### TEKST DO CZYTANIA ###

Dlaczego nazywasz to nachyleniem optymalnym ?
Dopiero miesiąc (może dwa) temu odkryłem po co to w ogóle jest więc może
czegoś ważnego nie wiem.
Na stan mojej wiedzy na tę chwilę nazwałbym to granicznym (minimalnym)
nachyleniem przy danym Uwe.
Nachylenie 1/2 nachylenia podglądu prądu jest >= nachyleniu minimalnemu dla
każdego Uwe.
Zastosowanie tego nazywasz przekompensowaniem.
Czemu zapewnienie zawsze nachylenia ciut większego od tej 1/2 jest złe?
P.G.
Piotr Wyderski
Guest
Thu Jun 26, 2014 5:29 pm
Piotr Gałka wrote:
Quote:
Dlaczego nazywasz to nachyleniem optymalnym ?
Bo dowolne mniejsze nie wystarcza, a dowolne większe niepotrzebnie
zaburza funkcjonowanie pętli sprzężenia zwrotnego, wprowadzając
odchyłkę większą niż wystarczająca do wygaszenia owych "sub-cycle
oscillations". Nie wiem, czy tak się to nazywa w literaturze, ale
jest to wartość dokładnie taka, jaką potrzeba do wyprowadzenia
regulatora z obszaru niestabilności i w teorii można ją sobie
dokładnie policzyć -- chyba więc słowo "optymalne" jest na miejscu.
Inaczej: dlaczego zamiast bawić się w dodawanie rampy nie przylutować
na sztywno wejścia komparatora prądu do VCC? ;-)

###

■ TREŚĆ ZADANIA ■
Przepisz bez żadnych zmian cały tekst dyskusji o nachyleniu optymalnym.

### LISTA WPISÓW ###

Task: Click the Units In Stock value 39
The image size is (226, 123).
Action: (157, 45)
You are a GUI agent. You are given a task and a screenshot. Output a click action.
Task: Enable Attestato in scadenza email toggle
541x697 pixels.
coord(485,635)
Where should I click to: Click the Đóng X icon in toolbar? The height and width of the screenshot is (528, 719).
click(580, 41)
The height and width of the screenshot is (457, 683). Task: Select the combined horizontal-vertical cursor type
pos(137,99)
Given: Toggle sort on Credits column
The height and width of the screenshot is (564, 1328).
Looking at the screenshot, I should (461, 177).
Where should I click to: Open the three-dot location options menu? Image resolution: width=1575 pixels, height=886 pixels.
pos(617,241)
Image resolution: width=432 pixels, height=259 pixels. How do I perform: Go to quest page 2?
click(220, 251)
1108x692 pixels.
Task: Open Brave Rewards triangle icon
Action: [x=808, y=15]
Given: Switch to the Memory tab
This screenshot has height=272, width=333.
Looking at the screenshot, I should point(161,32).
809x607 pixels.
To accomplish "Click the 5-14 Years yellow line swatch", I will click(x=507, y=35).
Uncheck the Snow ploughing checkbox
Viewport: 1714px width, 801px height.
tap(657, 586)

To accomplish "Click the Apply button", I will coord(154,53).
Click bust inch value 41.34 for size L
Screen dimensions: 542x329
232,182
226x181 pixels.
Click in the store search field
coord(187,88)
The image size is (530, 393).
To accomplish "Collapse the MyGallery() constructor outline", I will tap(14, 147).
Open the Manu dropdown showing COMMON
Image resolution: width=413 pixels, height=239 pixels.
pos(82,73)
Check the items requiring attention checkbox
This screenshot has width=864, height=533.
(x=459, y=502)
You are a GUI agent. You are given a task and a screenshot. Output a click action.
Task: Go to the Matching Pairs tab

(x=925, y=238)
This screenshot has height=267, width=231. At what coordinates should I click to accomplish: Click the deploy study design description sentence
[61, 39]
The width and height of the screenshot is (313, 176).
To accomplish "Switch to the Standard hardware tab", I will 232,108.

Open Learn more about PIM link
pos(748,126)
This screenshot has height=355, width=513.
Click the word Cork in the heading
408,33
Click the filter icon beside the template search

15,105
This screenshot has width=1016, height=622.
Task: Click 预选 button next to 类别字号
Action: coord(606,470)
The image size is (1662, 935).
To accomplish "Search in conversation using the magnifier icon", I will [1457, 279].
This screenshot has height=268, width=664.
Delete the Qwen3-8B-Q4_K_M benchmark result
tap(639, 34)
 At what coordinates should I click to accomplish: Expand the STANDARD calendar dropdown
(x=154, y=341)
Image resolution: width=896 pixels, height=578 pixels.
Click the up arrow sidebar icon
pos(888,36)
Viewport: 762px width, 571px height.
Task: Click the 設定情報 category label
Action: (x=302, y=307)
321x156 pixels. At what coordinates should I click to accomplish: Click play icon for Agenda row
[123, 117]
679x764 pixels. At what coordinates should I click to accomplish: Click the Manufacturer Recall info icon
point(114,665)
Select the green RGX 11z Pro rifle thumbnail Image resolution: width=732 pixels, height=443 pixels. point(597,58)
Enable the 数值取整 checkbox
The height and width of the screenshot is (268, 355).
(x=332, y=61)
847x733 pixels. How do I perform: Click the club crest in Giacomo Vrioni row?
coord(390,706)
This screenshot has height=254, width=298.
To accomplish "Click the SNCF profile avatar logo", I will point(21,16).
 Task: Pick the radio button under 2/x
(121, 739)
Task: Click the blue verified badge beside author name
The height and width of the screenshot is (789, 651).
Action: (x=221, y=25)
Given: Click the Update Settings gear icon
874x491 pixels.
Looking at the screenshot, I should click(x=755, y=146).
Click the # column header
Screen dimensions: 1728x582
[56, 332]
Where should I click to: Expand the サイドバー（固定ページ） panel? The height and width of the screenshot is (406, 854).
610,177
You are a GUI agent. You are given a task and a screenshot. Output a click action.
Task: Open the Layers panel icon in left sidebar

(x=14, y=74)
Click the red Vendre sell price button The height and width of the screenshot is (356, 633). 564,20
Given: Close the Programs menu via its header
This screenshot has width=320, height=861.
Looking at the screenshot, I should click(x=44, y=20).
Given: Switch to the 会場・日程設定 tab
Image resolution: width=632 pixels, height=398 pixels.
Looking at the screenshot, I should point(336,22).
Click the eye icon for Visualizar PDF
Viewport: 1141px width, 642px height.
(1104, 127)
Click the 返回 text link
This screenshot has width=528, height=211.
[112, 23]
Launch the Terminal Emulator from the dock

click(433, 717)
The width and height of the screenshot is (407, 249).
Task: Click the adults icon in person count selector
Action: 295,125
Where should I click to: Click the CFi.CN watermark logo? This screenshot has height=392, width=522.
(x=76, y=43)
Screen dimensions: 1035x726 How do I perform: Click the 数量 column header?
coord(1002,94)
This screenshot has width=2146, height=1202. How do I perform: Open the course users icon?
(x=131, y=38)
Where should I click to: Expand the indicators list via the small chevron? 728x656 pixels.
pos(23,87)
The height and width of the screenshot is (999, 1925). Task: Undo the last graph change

###

■ PEŁNA ODPOWIEDŹ ■
Dlaczego nazywasz to nachyleniem optymalnym ?
Dopiero miesiąc (może dwa) temu odkryłem po co to w ogóle jest więc może
czegoś ważnego nie wiem.
Na stan mojej wiedzy na tę chwilę nazwałbym to granicznym (minimalnym)
nachyleniem przy danym Uwe.
Nachylenie 1/2 nachylenia podglądu prądu jest >= nachyleniu minimalnemu dla
każdego Uwe.
Zastosowanie tego nazywasz przekompensowaniem.
Czemu zapewnienie zawsze nachylenia ciut większego od tej 1/2 jest złe?
P.G.
Piotr Wyderski
Guest
Thu Jun 26, 2014 5:29 pm
Piotr Gałka wrote:
Quote:
Dlaczego nazywasz to nachyleniem optymalnym ?
Bo dowolne mniejsze nie wystarcza, a dowolne większe niepotrzebnie
zaburza funkcjonowanie pętli sprzężenia zwrotnego, wprowadzając
odchyłkę większą niż wystarczająca do wygaszenia owych "sub-cycle
oscillations". Nie wiem, czy tak się to nazywa w literaturze, ale
jest to wartość dokładnie taka, jaką potrzeba do wyprowadzenia
regulatora z obszaru niestabilności i w teorii można ją sobie
dokładnie policzyć -- chyba więc słowo "optymalne" jest na miejscu.
Inaczej: dlaczego zamiast bawić się w dodawanie rampy nie przylutować
na sztywno wejścia komparatora prądu do VCC? ;-)